B.1 La régression linéaire par les moindres carrés ordinaires et l’espérance conditionnelle minimisent le même critère dans des ensembles différents

On a vu que le problème des moindres carrés ordinaires consiste à déterminer la meilleure approximation de \(Y\) dans l’ensemble des variables aléatoires qui peuvent s’écrire comme une fonction affine des variables indépendantes \(X\). Le choix de se restreindre à cet ensemble de variables aléatoires peut notamment se défendre du point de vue de sa simplicité : chaque élément de cet ensemble peut être encodé par un vecteur de taille \(d+1\), il n’est donc pas nécessaire de stocker la valeur de ces variables aléatoires pour toutes les valeurs possibles de \(X\). Dans le cas contraire, si chaque composante de \(X\) prend 2 valeurs, alors \(X\) pourrait prendre au moins \(2^d\) valeurs différentes et il faudrait donc enregistrer au moins \(2^d\) valeurs possibles de l’approximation recherchée de \(Y\). Par exemple, pour \(d=10\) il faudrait stocker au moins \(2^d=1024\) valeurs pour l’approximation de \(Y\).

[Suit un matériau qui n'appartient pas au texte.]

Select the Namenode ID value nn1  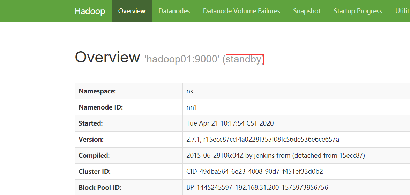(192, 107)
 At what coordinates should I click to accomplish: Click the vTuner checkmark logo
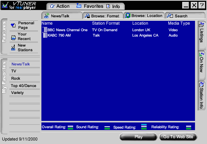click(5, 5)
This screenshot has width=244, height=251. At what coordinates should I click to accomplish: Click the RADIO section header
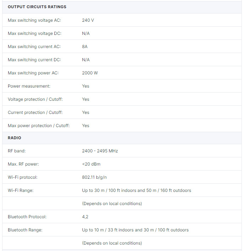pos(14,138)

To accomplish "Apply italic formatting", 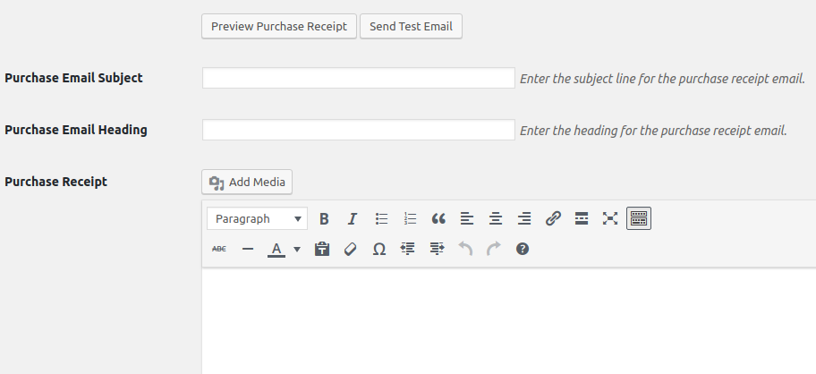I will 353,218.
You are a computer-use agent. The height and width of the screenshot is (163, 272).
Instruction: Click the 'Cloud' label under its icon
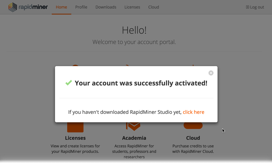pos(193,138)
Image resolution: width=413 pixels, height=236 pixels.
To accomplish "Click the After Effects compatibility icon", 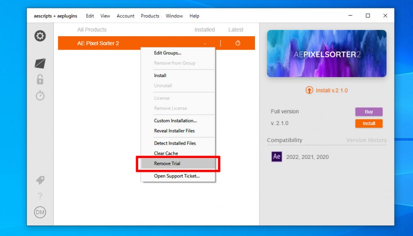I will 277,157.
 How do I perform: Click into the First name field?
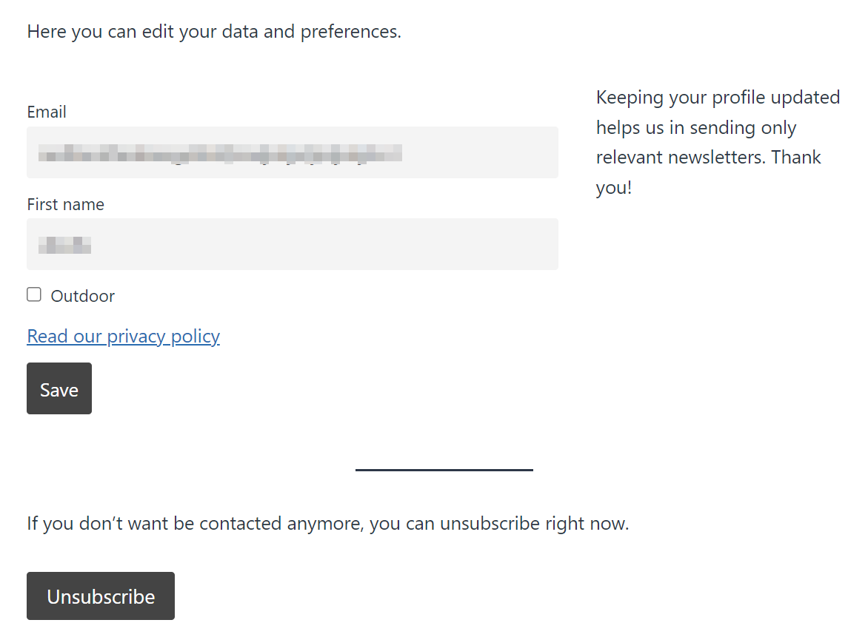pos(293,244)
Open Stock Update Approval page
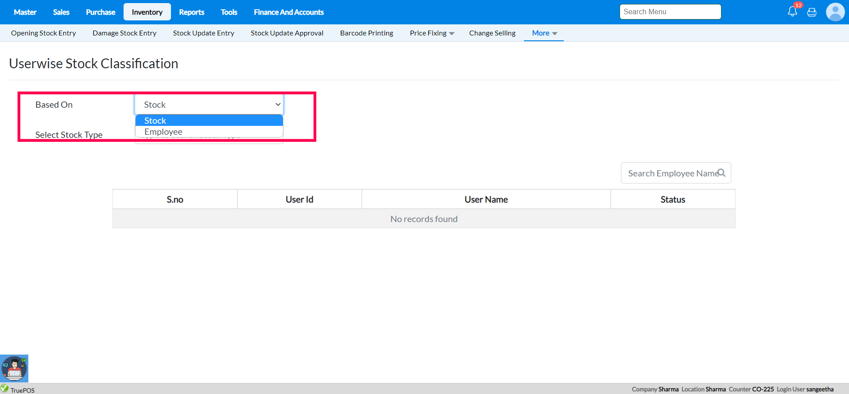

Cela étant, les progrès de l’informatique ont rendu beaucoup moins coûteux le stockage de l’information, et il est dés lors tout à fait légitime de chercher une approximation de la variable dépendante dans un ensemble plus vaste que celui des seules combinaisons linéaires des variables indépendantes. On peut ainsi considérer cette fois-ci que l’on recherche la meilleure approximation de \(Y\) dans l’ensemble des variables aléatoires qui s’écrivent comme une fonction quelconque, et pas nécessairement linéaire, des variables indépendantes \(X\). En d’autres termes, on recherche une fonction \(\phi\) à valeurs réelles et définie sur \(\mathbb{R}^d\) telle que la quantité \(\mathbb{E}[\{Y - \phi(X)\}^2]\) soit aussi petite que possible.

À retenir

La régression linéaire par les moindres carrés ordinaires décompose une variable aléatoire \(Y\) en une fonction affine d’une autre variable aléatoire \(X\) et un terme de moyenne nulle et de variance minimale. L’espérance conditionnelle décompose une variable aléatoire \(Y\) en une fonction quelconque d’une autre variable aléatoire \(X\) et un terme de moyenne nulle et de variance minimale.

Formellement, cette proposition affirme que le choix de \(\phi\) qui minimise la quantité \(\mathbb{E}[\{Y - \phi(X)\}^2]\) vérifie \(\phi(x)=\mathbb{E}[Y \mid X=x]\) dés lors que \(\mathbb{P}(X=x) >0\). La preuve de cette affirmation est développée en Annexe A.7.

En ce sens, l’espérance conditionnelle et la régression linéaire fondée sur les moindres carrés ordinaires sont des analogues, en ceci qu’elles minimisent le même critère de distance entre \(Y\) et son approximation, la première dans l’ensemble des variables aléatoires qui s’écrivent comme des fonctions de \(X\), la seconde dans l’ensemble des variables aléatoires qui s’écrivent comme des fonctions affines (ou linéaires quand on compte la constante dans les variables indépendantes) de \(X\).

Remarque

L’égalité de ces variables aléatoires n’impose les valeurs prises par la fonction \(\phi\) que dans le domaine où la variable \(X\) varie. En effet, si on dispose d’un certain \(x\) tel que \(\mathbb{P}(X=x)=0\), alors on peut choisir n’importe quel valeur pour \(\phi\) sans changer la quantité que l’on cherche à minimiser. En ce sens, il y a une différence importante entre l’espérance conditionnelle et la régression linéaire : la première ne peut être utilisée que pour approximer \(Y\) sur le domaine où \(X\) varie effectivement, tandis que la seconde permet, potentiellement, de prolonger l’approximation de \(Y\) en dehors de ce domaine.